E, novamente com exceção de Annie e Seb, todos estavam interagindo muitíssimo bem. Conversavam animados, sobre os assuntos mais interessantes e os mais idiotas também.

- Ei, eu já disse que to com fome? – reclamou David, como se já houvesse repitido a frase milhares de vezes.

- Já, Dave, mas como você costuma dizer isso a cada dez minutos, não achamos que era sério. – disse Pierre, displicente.

- Mas eu to com fome e eu quero comer. Dá pra ser ou ta difícil?

- Vamos ent... – dizia Seb, antes de ser interrompido pela namorada.

- Na verdade, eu preferia dar mais uma olhada na vitrine da Coucci, tem umas roupinhas lindas lá. Só mais uns dez minutos e você já come, David.

- Dez minutos nada. – ele protestou, indo na direção contraria as lojas, à placa de alimentação. – Eu vou comer, quem quiser me siga, quem não quiser, fica olhando vitrines com você!

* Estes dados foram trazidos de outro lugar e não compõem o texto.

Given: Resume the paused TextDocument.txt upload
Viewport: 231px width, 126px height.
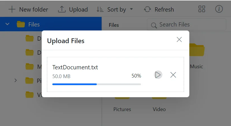Looking at the screenshot, I should (x=158, y=75).
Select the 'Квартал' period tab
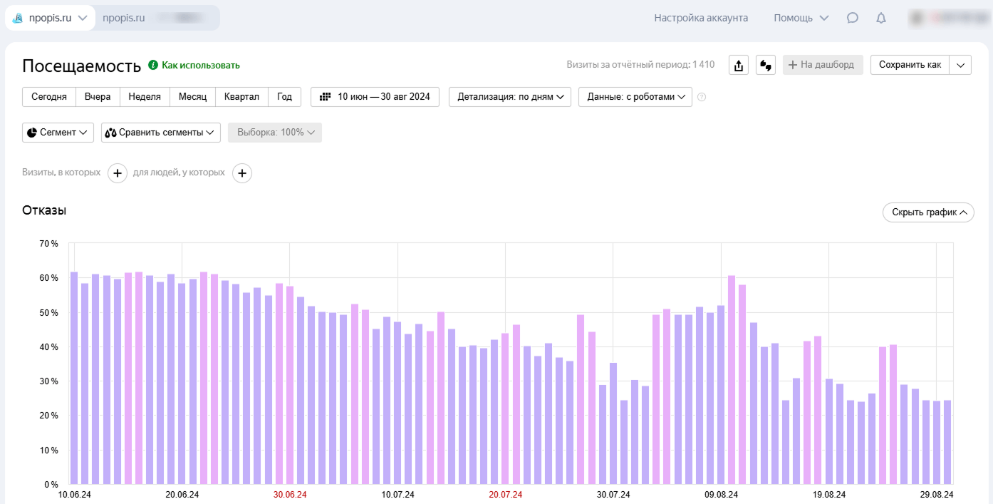This screenshot has width=993, height=504. (242, 97)
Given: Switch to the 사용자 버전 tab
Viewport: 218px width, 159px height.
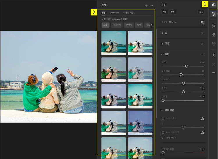Looking at the screenshot, I should (x=128, y=13).
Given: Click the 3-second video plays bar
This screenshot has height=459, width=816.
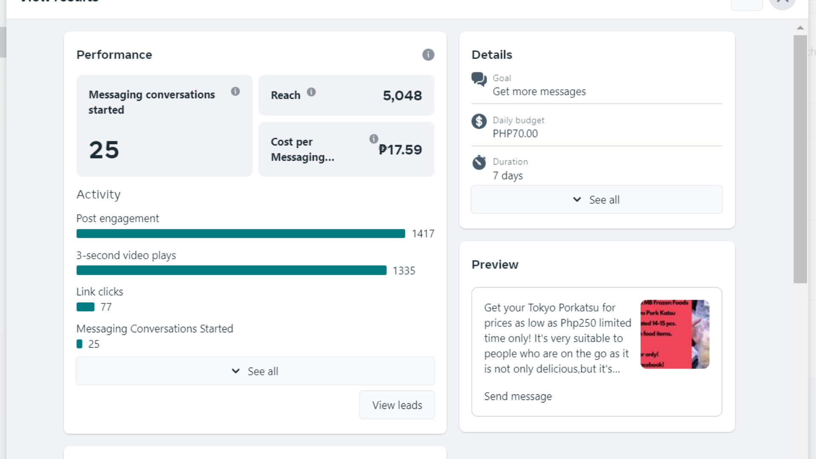Looking at the screenshot, I should pos(231,271).
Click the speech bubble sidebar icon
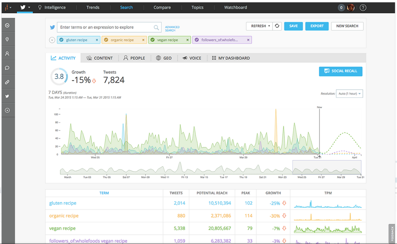Screen dimensions: 397x244 point(7,68)
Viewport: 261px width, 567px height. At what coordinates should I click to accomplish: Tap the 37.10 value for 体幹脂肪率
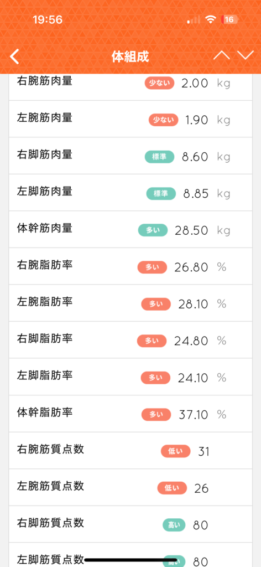[194, 415]
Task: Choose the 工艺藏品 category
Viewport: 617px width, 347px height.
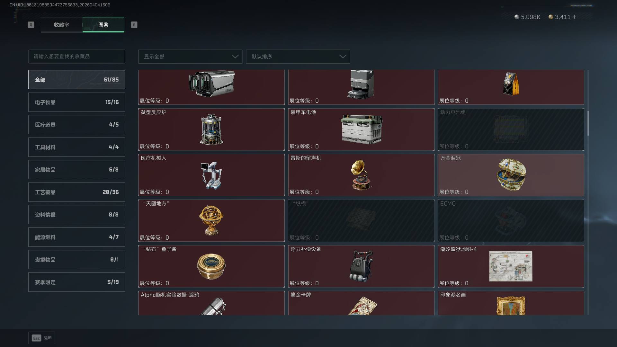Action: coord(77,192)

Todos ali se entreolharam, como se analisassem cuidadosamente cada uma das duas alternativas.

Eles olharam para Annie, que tinha um sorriso – que Ju julgaria nojentinho demais – no rosto, e depois voltaram a encarar David.

- Pensando bem. – começou Tony. – Eu também estou com fome!

- Grande Tony! – concordou Pierre. – Eu também... Vou com o David, a gente encontra vocês depois.

Eles não tiveram tempo de dar um passo, antes que todos os outros, com exceção de Ju, dessem a mesma desculpa, fingindo morrerem de fome.

Ela, contudo, se limitou a observar a expressão de Seb, que não era das melhores. Ele tinha a sobrancelha curvada, como se implorasse por alguma coisa, e sua mão direita tentava desesperadamente se separar da de Annie.

Ju finalmente encontrou o olhar do rapaz. Os seus olhos pareciam mais azuis do que nunca, dando a Ju a certeza de que ele não queria ficar sozinho com Annie. Por mais estranho que aquilo parecesse pra ela, ele não queria ficar a sós com a namorada.

Ju se permitiu mergulhar no azul daqueles olhos tão... Lindos? Talvez, mas em geral ela se sentia hipnotizada demais por ele, para chegar a uma conclusão. Por que os olhos dele têm esse efeito sobre mim? Por que olho pra ele e sinto meus pés fora do chão?

Era como se fosse um pedido para que não o deixassem sozinho com ela, um pedido que os amigos não demoraram a ignorar ou simplesmente não perceber.

A questão era: como ajuda-lo?

Ela olhou para o sorvete que tomava e uma idéia lhe ocorreu.

- Bom, eu também vou comer. – ela disse, indo em direção ao amigos, mas fingindo um desequilíbrio.

Todos olharam preocupados para ela, fazendo-a perceber que ninguém havia notado que estava apenas atuando.

- Ai, meu tênis está desamarrado. – ela disse, se ajoelhando sobre o pé direito, antes que pudessem ver que era mentira. – Seb, segura o sorvete pra mim.

O rapaz, que agora estava a frente da menina, desenlaçou a mão da namorada para pegar o sorvete de Ju e ficou segurando o mesmo com as duas mãos.

Ela rapidamente desamarrou e tornou a amarrar o tênis e, quando levantou, bateu propositalmente nas mãos de Seb, fazendo o copo de sorvete virar e sujar toda a blusa do rapaz.

- Ai! Desculpa, eu juro que foi sem querer. – disse no seu melhor tom de arrependimento, enquanto piscava diretamente para o rapaz, antes mesmo que ele tivesse tempo de se enfurecer. – Vá correndo no banheiro e lava isso pra não manchar!

Ele apenas se limitou a encará-la, sacando a intenção dela, mas não acreditando que ela o estava ajudando.

Um pequeno sorriso formou-se em seus lábios e Ju teve a impressão de, junto ao sorriso, ter visto aqueles olhos azuis brilharem pra ela por um rápido instante.

- Claro... Eu... Eu vou lavar... – ele disse, ainda meio confuso, enquanto se virava para Annie. – Amor, fica ai olhando suas vitrines, ta? Eu vou lavar isso e já volto.

A ruiva suspirou derrotada, mas não deixou de lançar um olhar mortal a Ju. A morena apenas sorriu travessa, se pondo ao lado de Karol e seguindo com ela, Tony e os outros à área de alimentação.